[Given information]:

☆ ☆ ☆ ☆ ☆

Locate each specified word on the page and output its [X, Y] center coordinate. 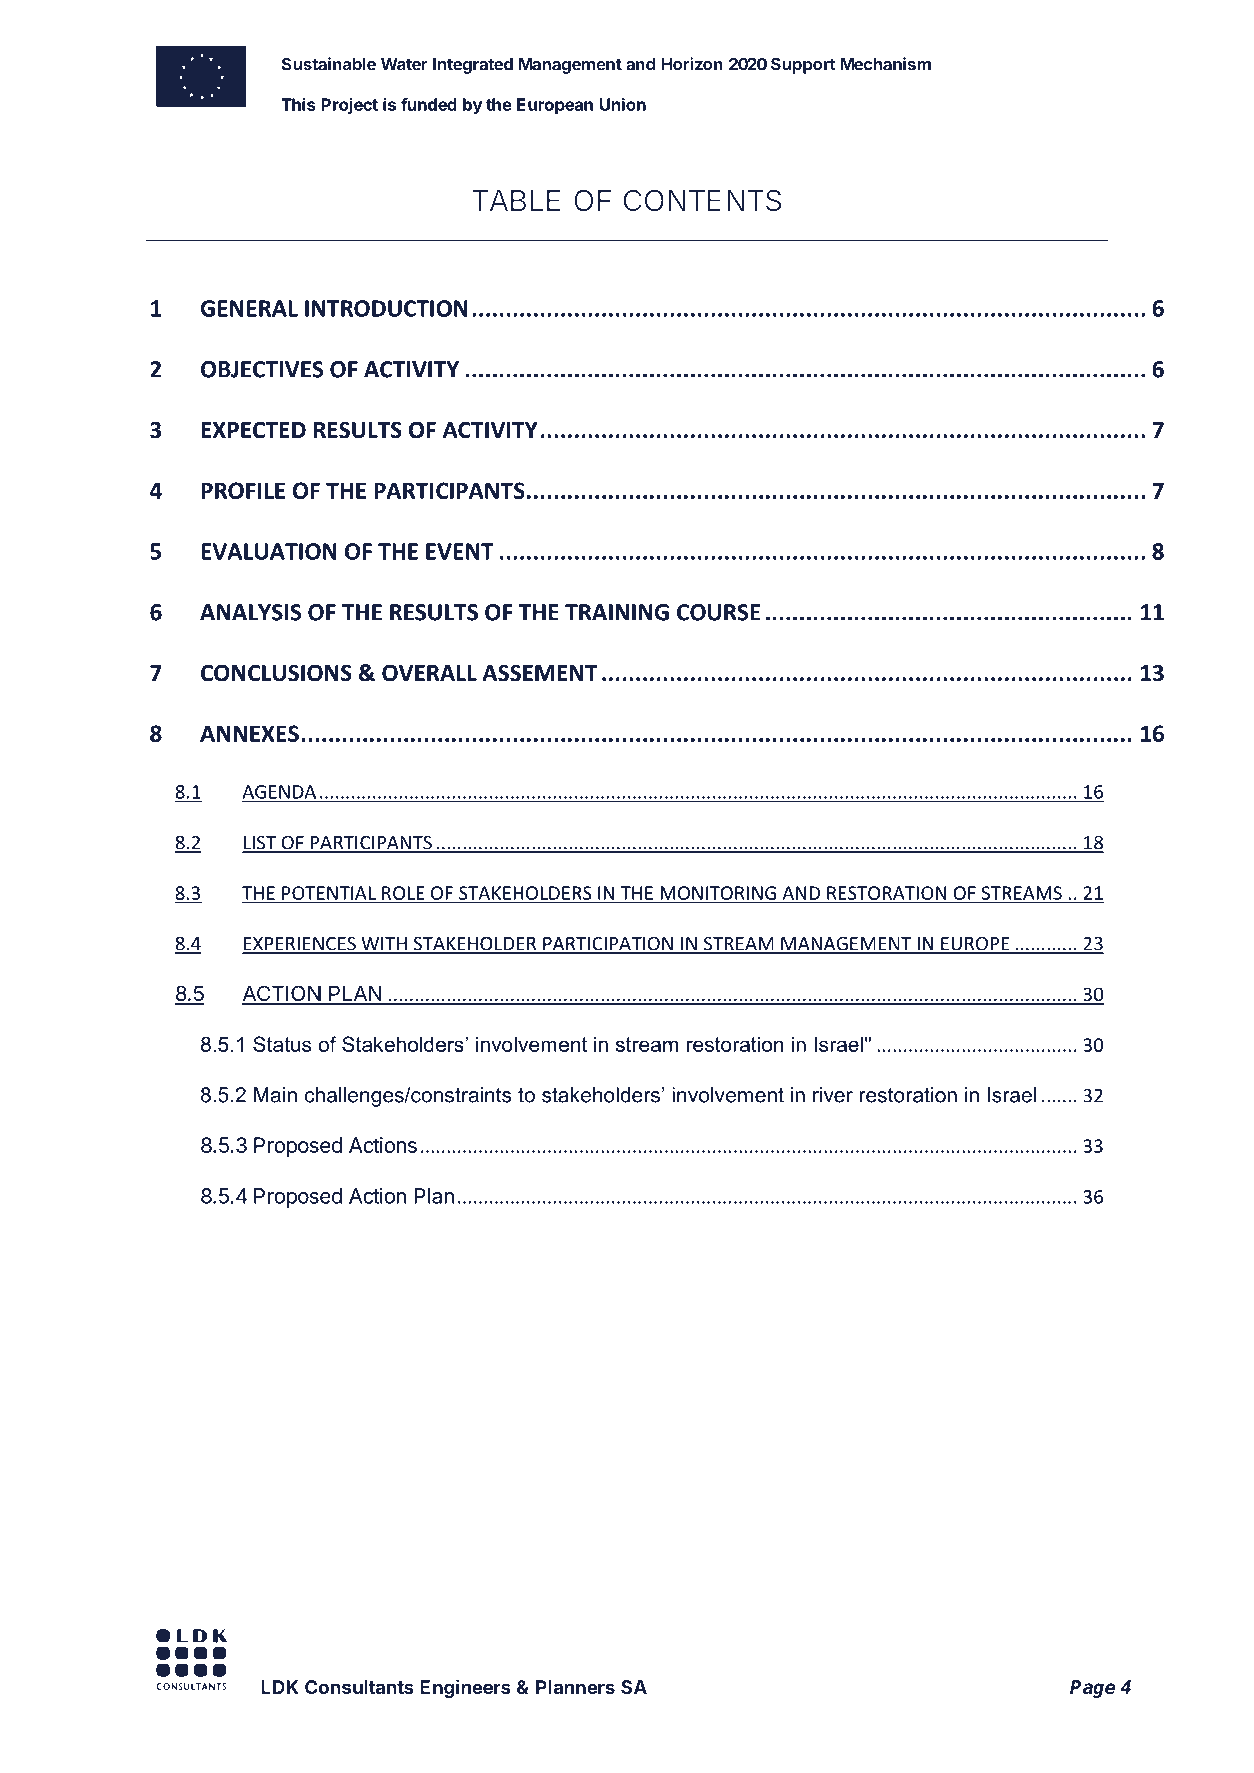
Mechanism [886, 64]
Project [349, 106]
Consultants [359, 1687]
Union [623, 104]
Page [1092, 1689]
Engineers [465, 1688]
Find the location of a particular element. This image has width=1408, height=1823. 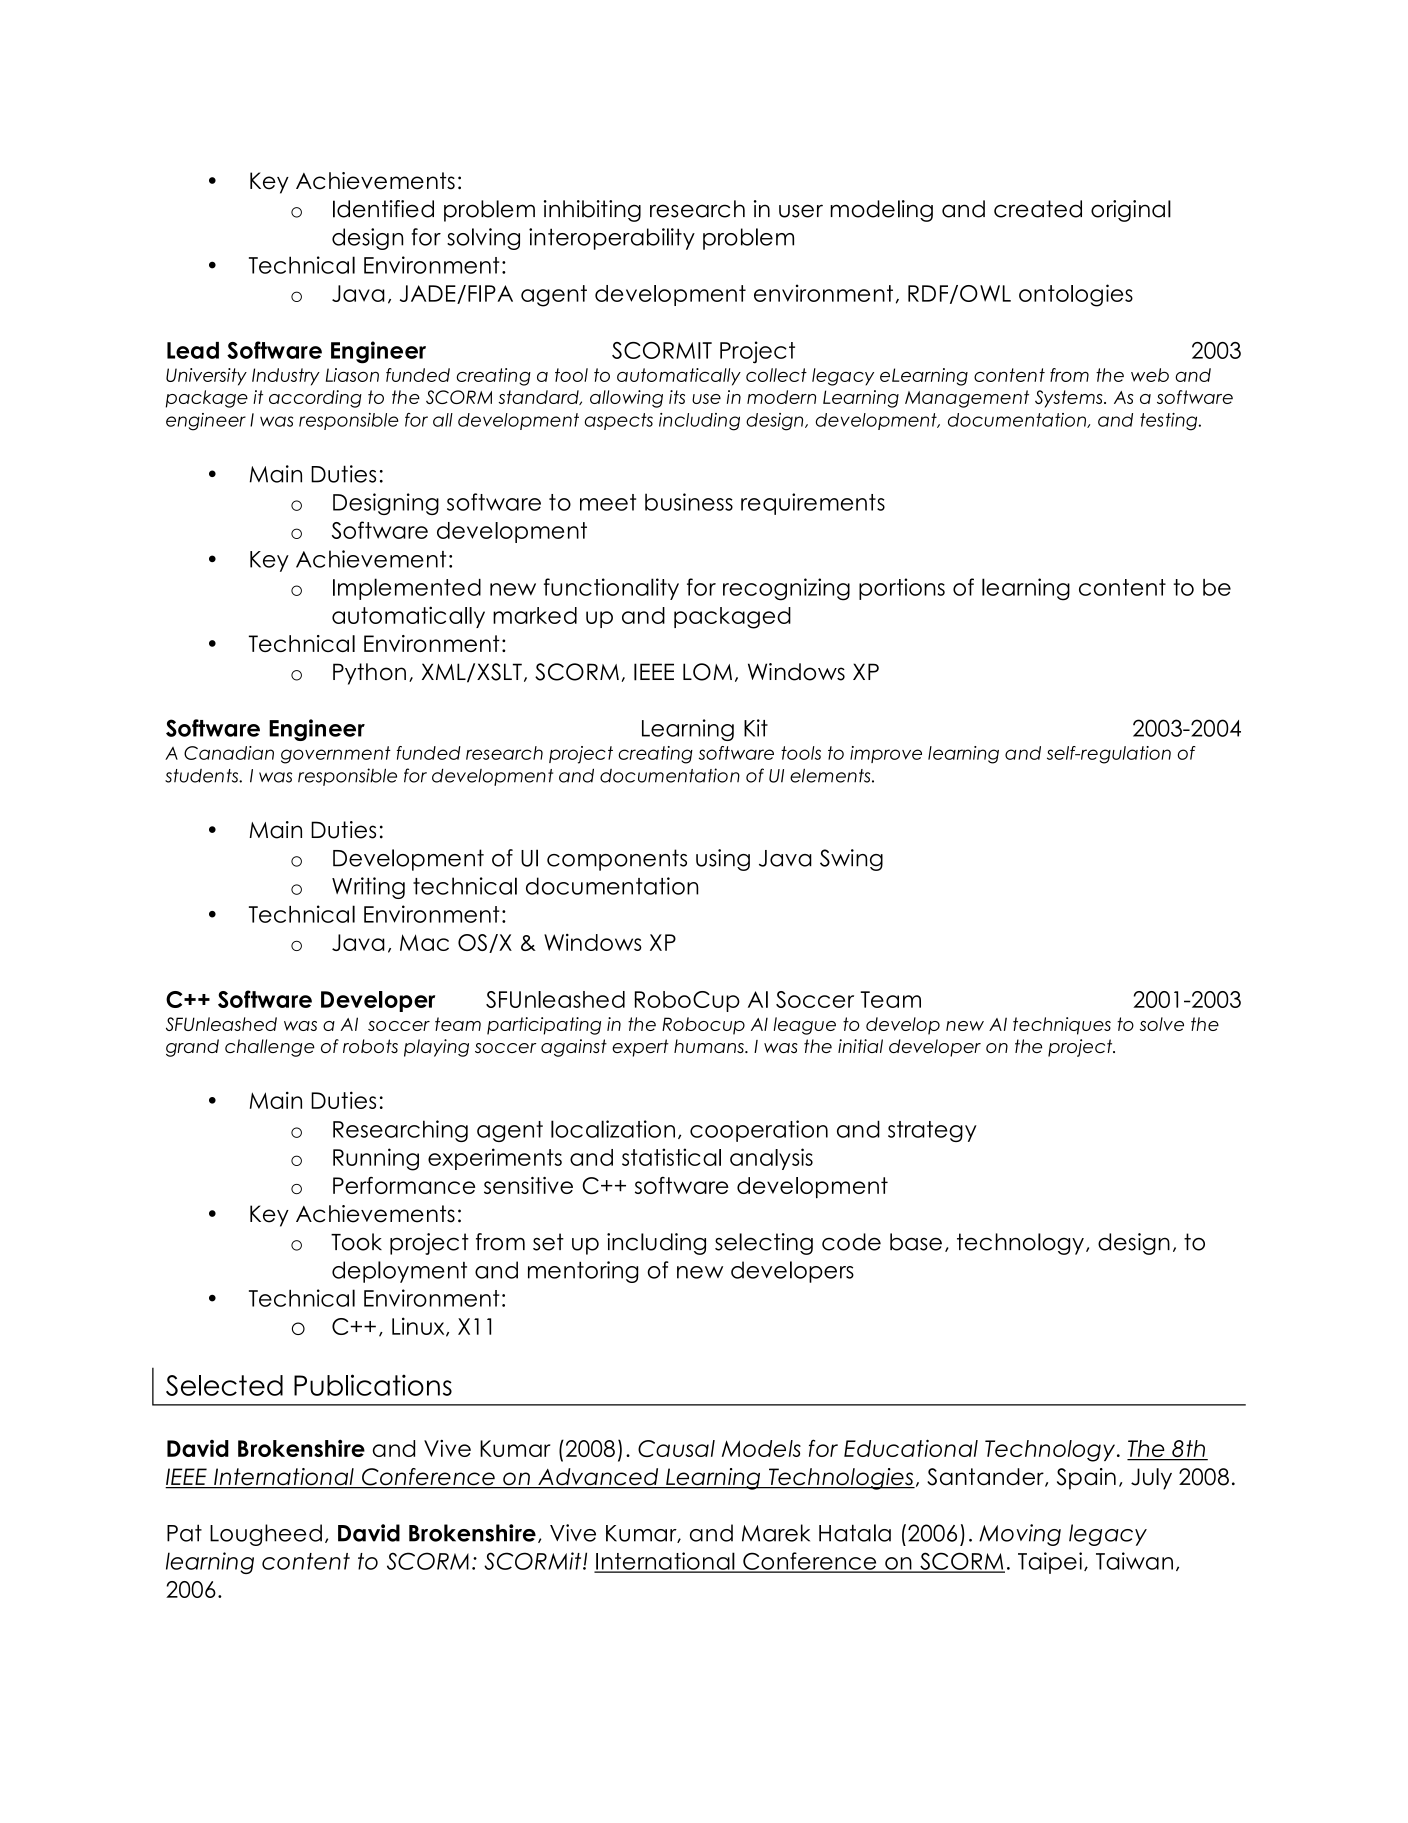

Identified is located at coordinates (383, 209).
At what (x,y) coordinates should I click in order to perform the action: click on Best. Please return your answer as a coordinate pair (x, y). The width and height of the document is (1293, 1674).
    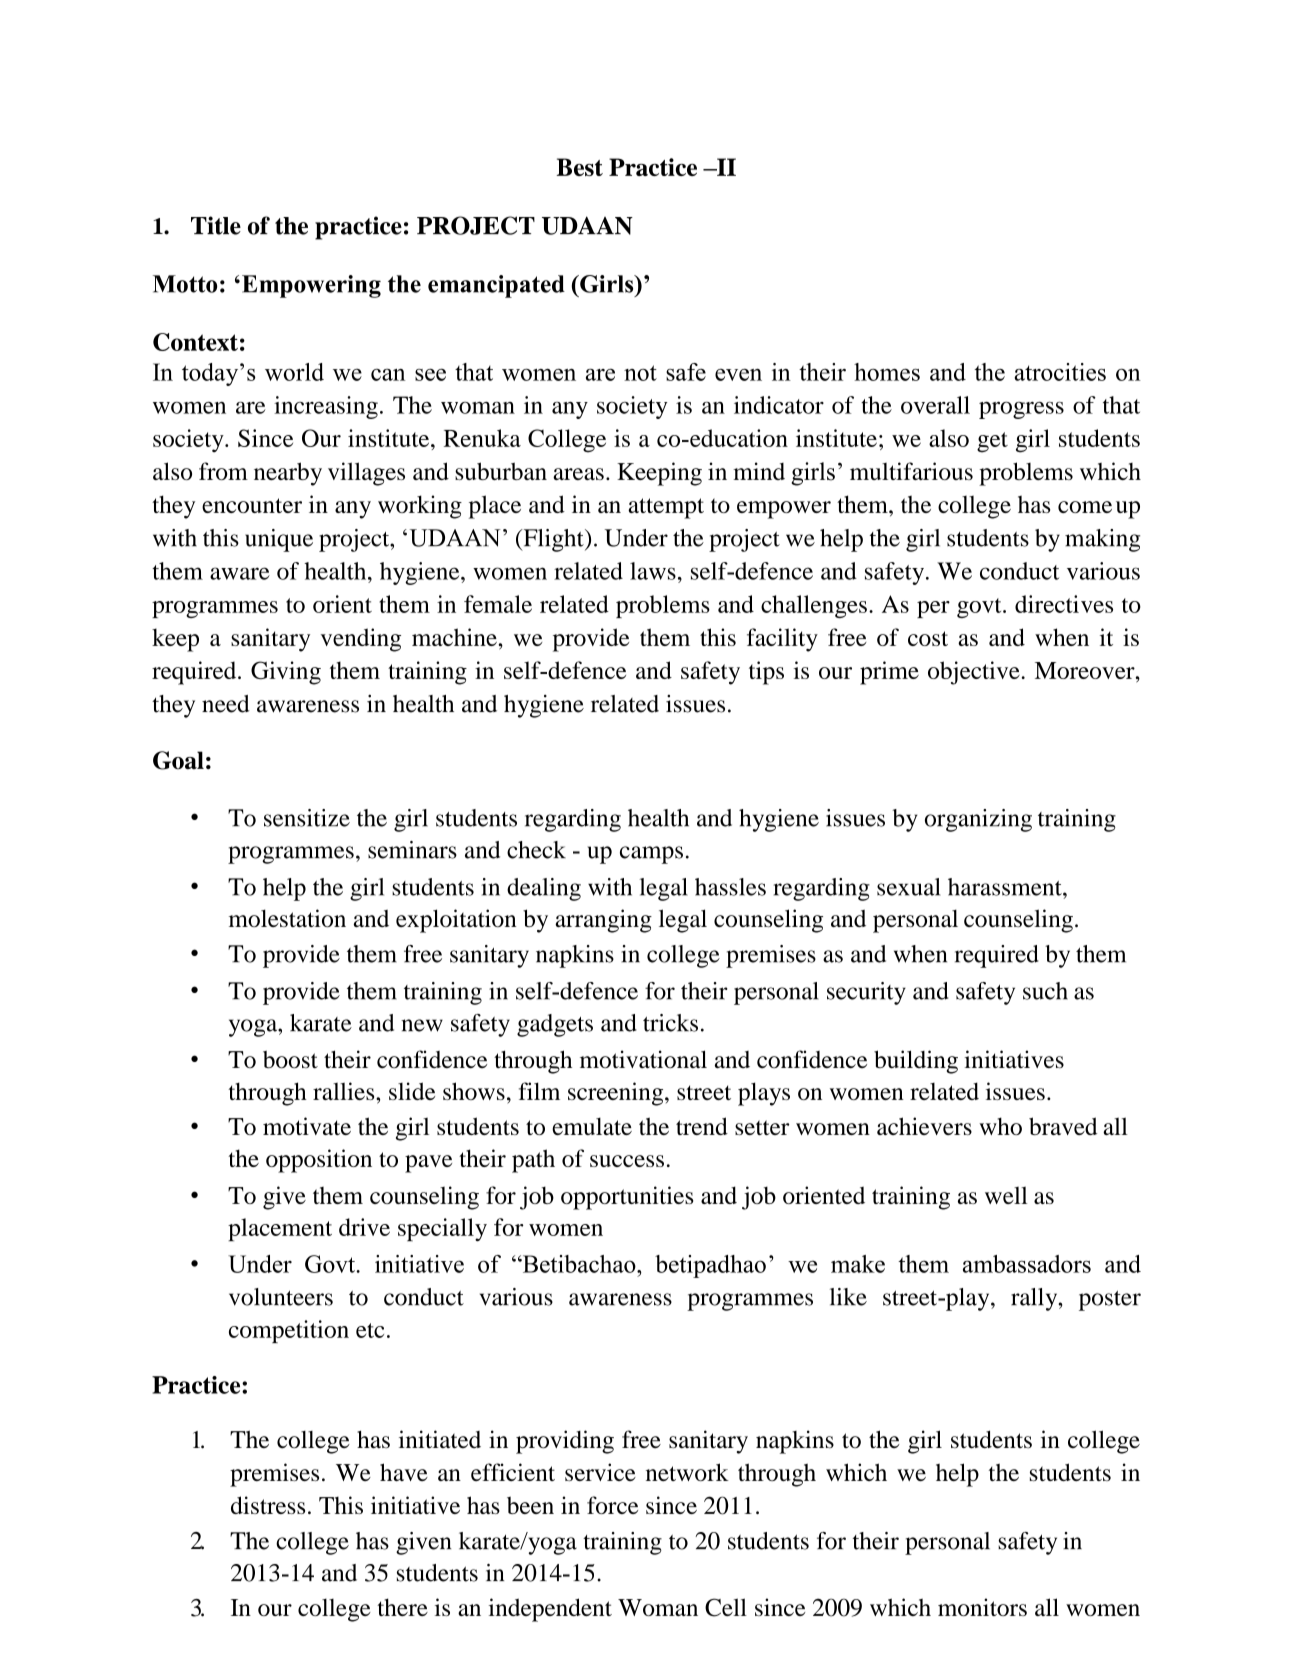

☆ ☆ ☆ ☆ ☆

[Job]: Can you give every line of the listing above as a numbered list, with blank lines skipped and the pictures left out?

[Task solution]:
1. Locate each specified word on the page and output its [X, Y] center coordinate. 
2. Mechanism [886, 64]
3. Project [349, 106]
4. Consultants [359, 1687]
5. Union [623, 104]
6. Page [1092, 1689]
7. Engineers [465, 1688]
8. Find the location of a particular element. This image has width=1408, height=1823. 
9. Identified is located at coordinates (383, 209).
10. At what (x,y) coordinates should I click in order to perform the action: click on Best. Please return your answer as a coordinate pair (x, y). The width and height of the document is (1293, 1674).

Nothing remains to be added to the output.